> [Work required]: Find the line that contains "The height and" in the entries below. Restate it and every line after it, word for word, with no pictures.

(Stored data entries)
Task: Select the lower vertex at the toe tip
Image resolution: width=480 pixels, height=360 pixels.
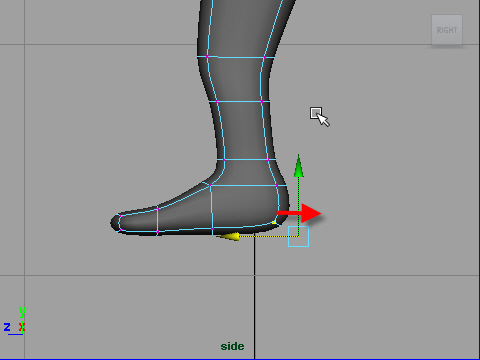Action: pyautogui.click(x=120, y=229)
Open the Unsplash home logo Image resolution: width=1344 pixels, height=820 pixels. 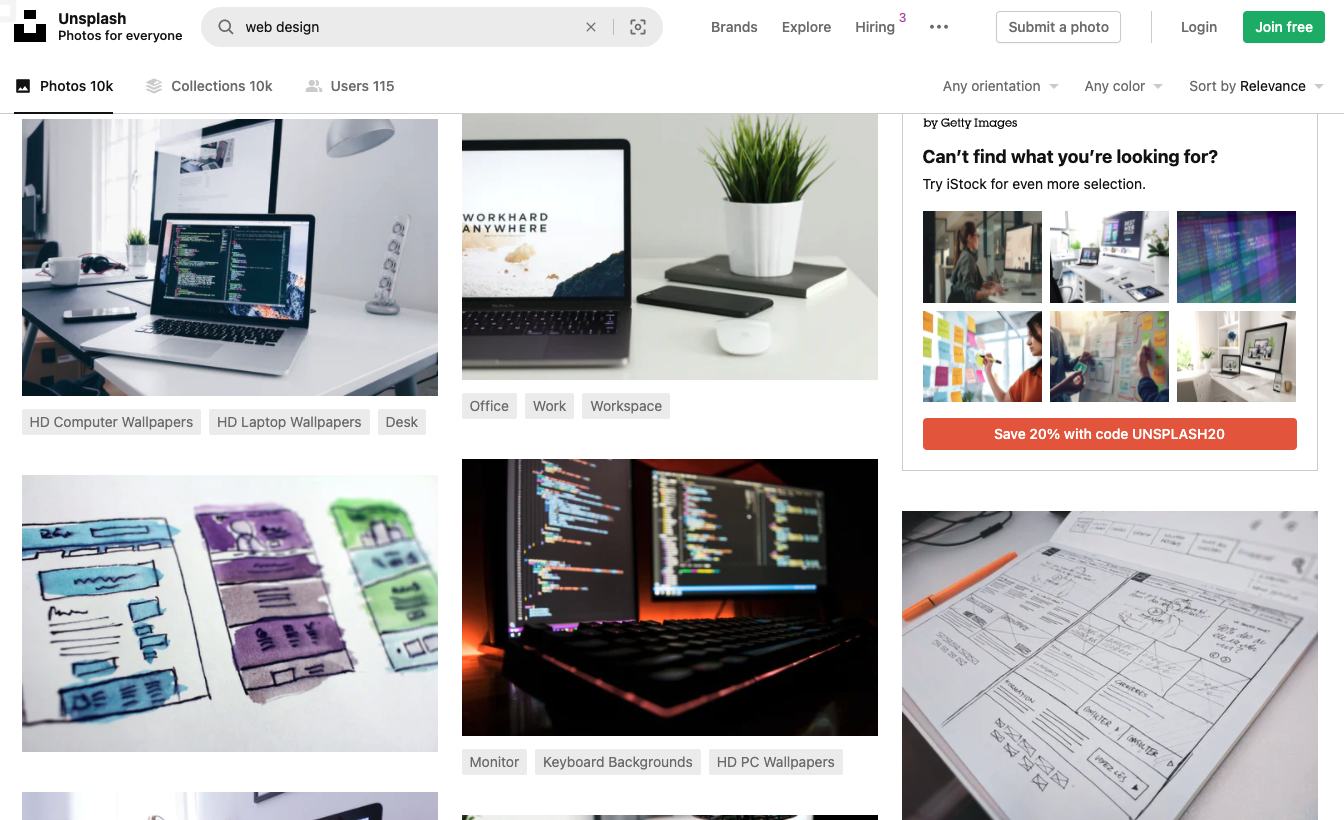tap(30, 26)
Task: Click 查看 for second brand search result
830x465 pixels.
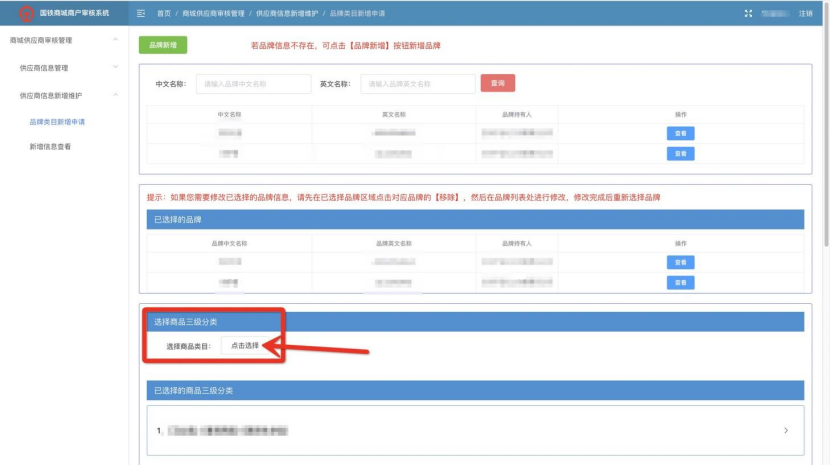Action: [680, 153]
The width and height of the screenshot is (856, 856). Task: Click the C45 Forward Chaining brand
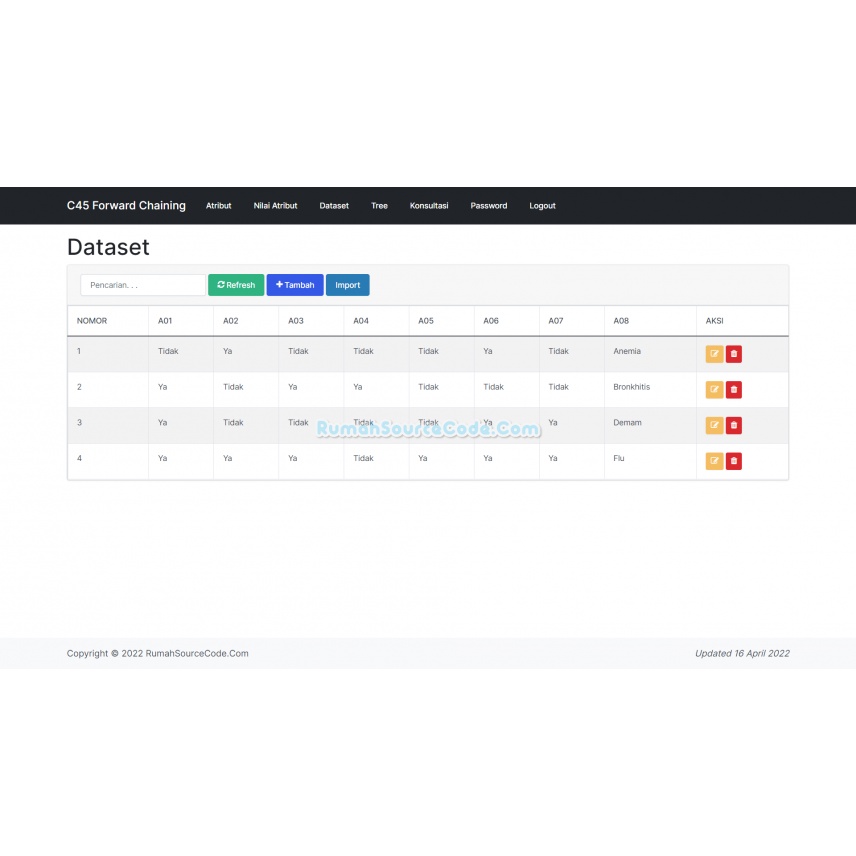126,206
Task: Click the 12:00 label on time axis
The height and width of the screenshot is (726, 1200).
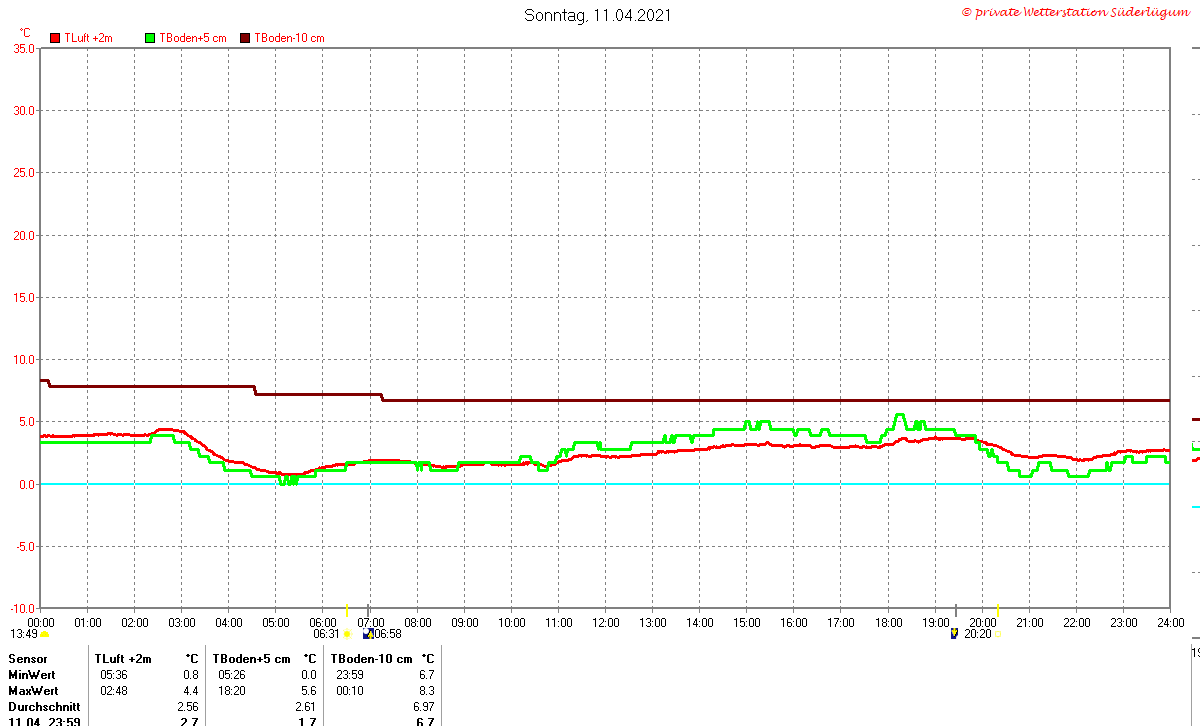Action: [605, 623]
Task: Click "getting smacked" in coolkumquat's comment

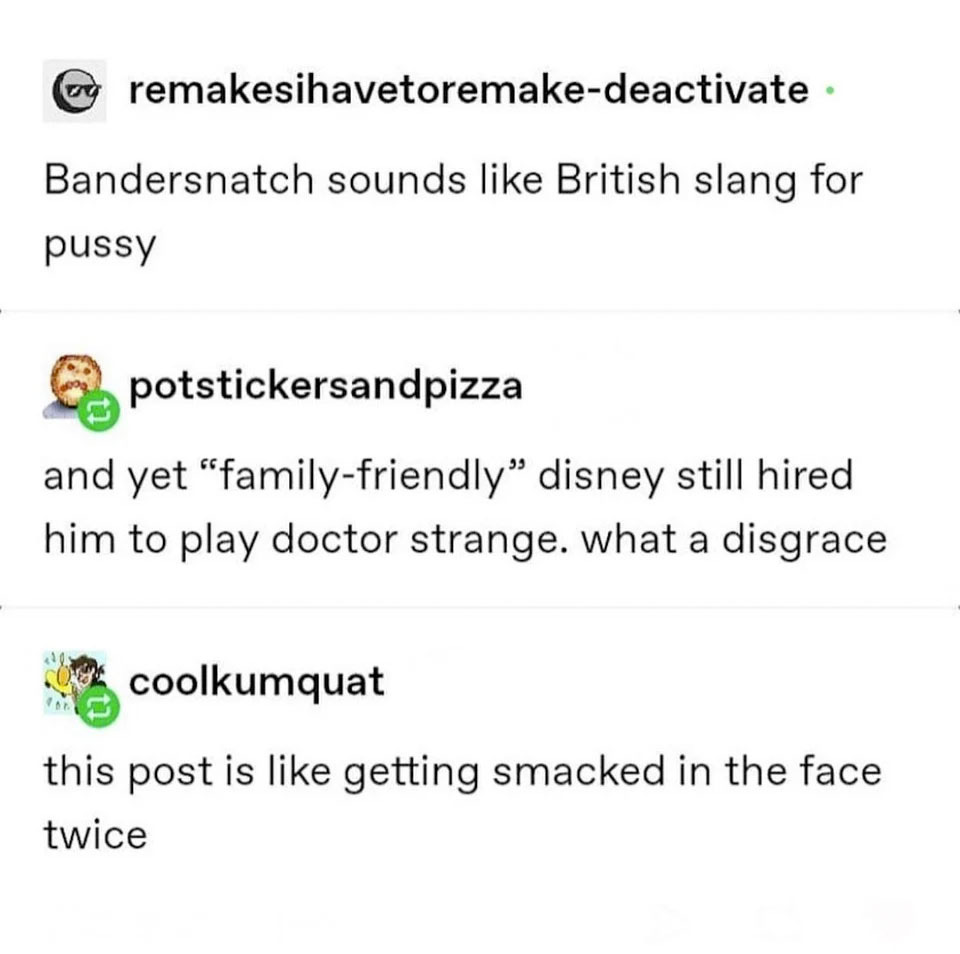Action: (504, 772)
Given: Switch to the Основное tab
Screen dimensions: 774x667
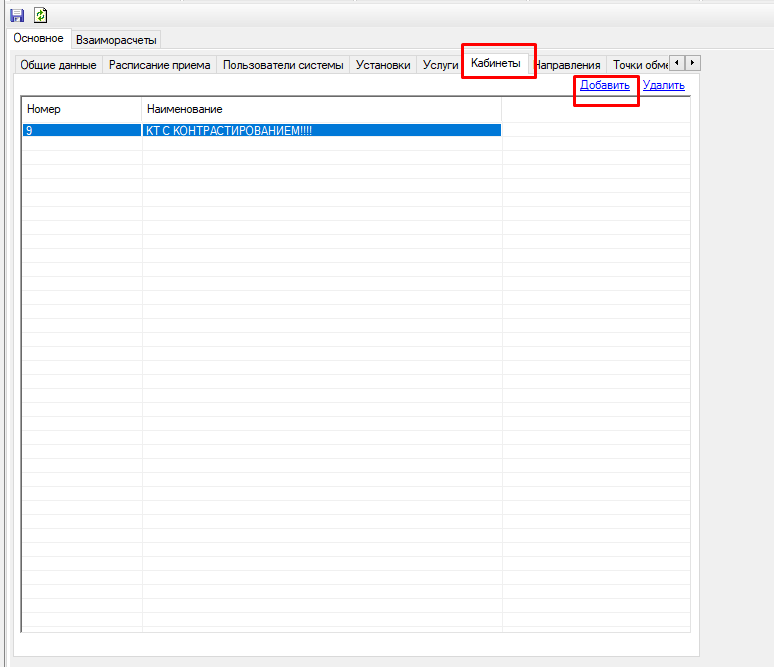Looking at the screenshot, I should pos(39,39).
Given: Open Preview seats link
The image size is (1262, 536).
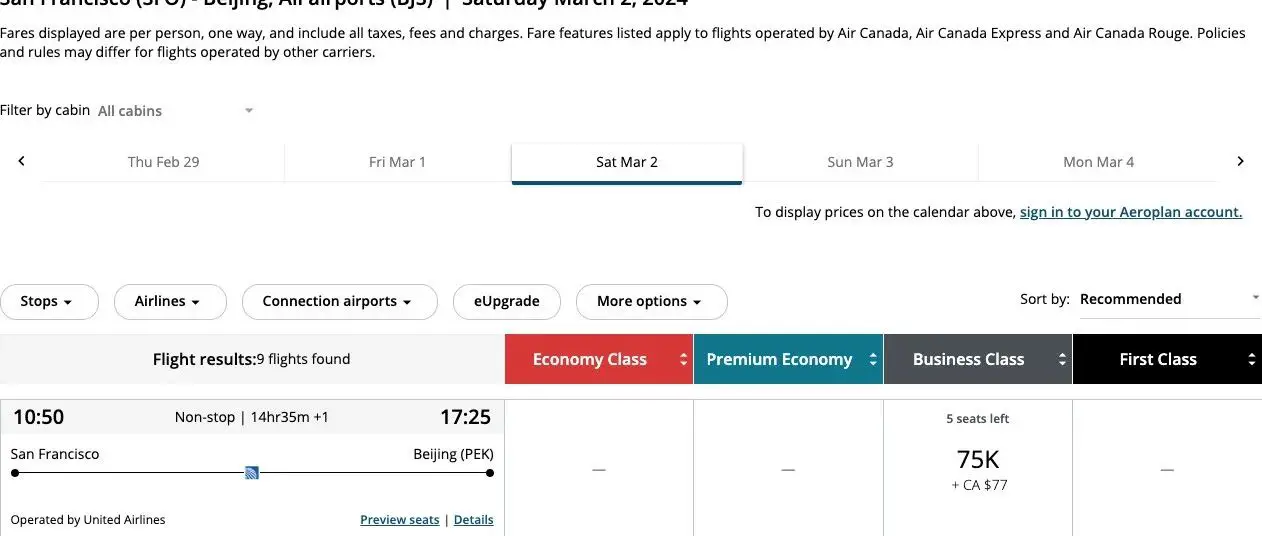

> [Problem solution]:
The height and width of the screenshot is (726, 1200).
Action: [605, 623]
Task: Click "getting smacked" in coolkumquat's comment

Action: (504, 772)
Given: Switch to the Основное tab
Screen dimensions: 774x667
Looking at the screenshot, I should pos(39,39).
Given: Open Preview seats link
The image size is (1262, 536).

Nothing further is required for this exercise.